## Work item
Return the following from the records below: each line, word for word, starting with the line that contains "Click the Total P&L SGD -0.41 value" and going on through the line that contains "You are a GUI", with nothing outside that range.

## Data records
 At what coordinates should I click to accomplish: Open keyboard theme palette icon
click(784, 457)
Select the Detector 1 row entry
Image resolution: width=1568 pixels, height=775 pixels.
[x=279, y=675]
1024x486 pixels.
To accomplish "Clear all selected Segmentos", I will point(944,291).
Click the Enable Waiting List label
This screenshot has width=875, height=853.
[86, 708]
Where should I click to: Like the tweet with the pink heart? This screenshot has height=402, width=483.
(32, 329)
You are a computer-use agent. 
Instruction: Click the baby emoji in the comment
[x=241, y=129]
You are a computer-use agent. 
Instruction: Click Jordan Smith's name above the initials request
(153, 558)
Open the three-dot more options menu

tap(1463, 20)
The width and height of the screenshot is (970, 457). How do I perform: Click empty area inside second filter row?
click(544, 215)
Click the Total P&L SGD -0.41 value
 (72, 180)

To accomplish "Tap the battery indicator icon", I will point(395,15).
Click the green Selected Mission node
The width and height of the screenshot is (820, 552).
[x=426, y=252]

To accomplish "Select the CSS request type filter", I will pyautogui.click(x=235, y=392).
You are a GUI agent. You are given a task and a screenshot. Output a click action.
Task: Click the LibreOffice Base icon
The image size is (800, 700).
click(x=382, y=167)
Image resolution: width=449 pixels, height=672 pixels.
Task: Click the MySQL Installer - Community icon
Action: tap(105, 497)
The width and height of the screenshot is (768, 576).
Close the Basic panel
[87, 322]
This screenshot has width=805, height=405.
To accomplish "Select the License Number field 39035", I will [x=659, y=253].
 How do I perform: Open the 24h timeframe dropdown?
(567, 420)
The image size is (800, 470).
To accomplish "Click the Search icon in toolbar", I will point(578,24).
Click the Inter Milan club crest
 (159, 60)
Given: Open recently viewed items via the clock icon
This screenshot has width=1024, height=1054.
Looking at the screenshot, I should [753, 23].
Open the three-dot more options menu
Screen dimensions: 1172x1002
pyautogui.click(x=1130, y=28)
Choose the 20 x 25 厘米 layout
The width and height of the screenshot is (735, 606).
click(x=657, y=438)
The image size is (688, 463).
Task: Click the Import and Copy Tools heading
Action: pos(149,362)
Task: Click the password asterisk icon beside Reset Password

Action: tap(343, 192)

## Answer for this exercise
Click the Total P&L SGD -0.41 value
 (72, 180)

To accomplish "Tap the battery indicator icon", I will point(395,15).
Click the green Selected Mission node
The width and height of the screenshot is (820, 552).
[x=426, y=252]

To accomplish "Select the CSS request type filter", I will pyautogui.click(x=235, y=392).
You are a GUI agent. You are given a task and a screenshot. Output a click action.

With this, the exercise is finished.